Measuring the ups and downs of pregnancy stress

J. A. DiPietro, M. M. Ghera, K. Costigan, M. Hawkins

Research output: Contribution to journalArticlepeer-review

115 Scopus citations


Despite substantial interest in the effects of stress on pregnancy, few instruments are available to measure pregnancy-specific stressors. Moreover, research has typically focused on the distressing, negative aspects of pregnancy. This report examines the reliability and validity of the Pregnancy Experience Scale (PES), a 41-item scale that measures pregnancy-specific daily hassles and uplifts. The PES was administered to two cohorts of low risk women at 24, 30, and 36 weeks (n = 52) or 32 and 38 weeks (n = 137).
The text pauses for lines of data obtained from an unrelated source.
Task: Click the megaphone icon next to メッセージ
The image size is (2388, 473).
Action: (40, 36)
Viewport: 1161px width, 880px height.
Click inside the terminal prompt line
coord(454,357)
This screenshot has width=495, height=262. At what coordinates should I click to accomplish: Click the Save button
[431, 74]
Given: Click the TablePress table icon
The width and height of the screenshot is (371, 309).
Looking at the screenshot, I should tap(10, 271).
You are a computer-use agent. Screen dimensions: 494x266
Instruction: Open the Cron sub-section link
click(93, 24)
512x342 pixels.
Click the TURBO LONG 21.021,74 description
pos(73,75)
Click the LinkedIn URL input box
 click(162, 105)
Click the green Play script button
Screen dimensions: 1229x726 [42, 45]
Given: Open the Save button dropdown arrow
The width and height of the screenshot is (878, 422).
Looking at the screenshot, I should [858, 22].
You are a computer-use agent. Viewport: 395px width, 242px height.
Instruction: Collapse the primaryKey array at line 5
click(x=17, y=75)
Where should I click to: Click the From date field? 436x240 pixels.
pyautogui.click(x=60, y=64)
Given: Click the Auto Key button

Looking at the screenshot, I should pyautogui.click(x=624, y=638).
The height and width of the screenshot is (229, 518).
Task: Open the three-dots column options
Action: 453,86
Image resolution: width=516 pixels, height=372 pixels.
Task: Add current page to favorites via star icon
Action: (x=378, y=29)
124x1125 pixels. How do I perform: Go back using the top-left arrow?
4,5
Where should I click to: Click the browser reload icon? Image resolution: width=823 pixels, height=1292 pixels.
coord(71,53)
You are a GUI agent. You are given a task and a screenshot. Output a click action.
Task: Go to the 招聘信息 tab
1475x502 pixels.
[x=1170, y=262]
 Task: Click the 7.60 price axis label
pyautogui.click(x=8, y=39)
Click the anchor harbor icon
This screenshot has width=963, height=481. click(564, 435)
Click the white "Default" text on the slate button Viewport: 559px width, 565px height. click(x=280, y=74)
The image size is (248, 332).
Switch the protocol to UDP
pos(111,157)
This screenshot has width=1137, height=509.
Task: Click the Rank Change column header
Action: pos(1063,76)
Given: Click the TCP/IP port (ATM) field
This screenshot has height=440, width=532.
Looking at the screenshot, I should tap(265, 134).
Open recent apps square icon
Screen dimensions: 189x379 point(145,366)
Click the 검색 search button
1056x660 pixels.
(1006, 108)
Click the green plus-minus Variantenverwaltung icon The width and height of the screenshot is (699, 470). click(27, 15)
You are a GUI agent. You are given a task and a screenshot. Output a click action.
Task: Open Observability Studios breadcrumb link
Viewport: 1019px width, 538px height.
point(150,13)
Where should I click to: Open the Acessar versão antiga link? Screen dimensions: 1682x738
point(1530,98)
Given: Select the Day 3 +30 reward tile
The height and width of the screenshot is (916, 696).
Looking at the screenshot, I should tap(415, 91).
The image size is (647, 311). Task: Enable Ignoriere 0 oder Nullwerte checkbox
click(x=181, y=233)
Women perceived their pregnancies to be significantly more intensely and frequently uplifting than hassling. Internal scale reliability was high (α = 0.91 to 0.95). Frequency and intensity scores for hassles and uplifts were stable over time (r's = 0.56 to 0.83) and patterns of convergent and discriminant validity emerged between the PES and existing measures of general affective intensity, daily stressors, depressive symptoms, and anxiety. These results indicate that (1) failure to measure pregnancy-specific stress will underestimate the degree to which pregnant women experience distress and (2) measurement of only the negative aspects of pregnancy will overestimate distress and fail to portray the degree to which women are psychologically elevated by their pregnancies. Measurement of hassles relative to uplifts may provide the most balanced assessment of pregnancy appraisal.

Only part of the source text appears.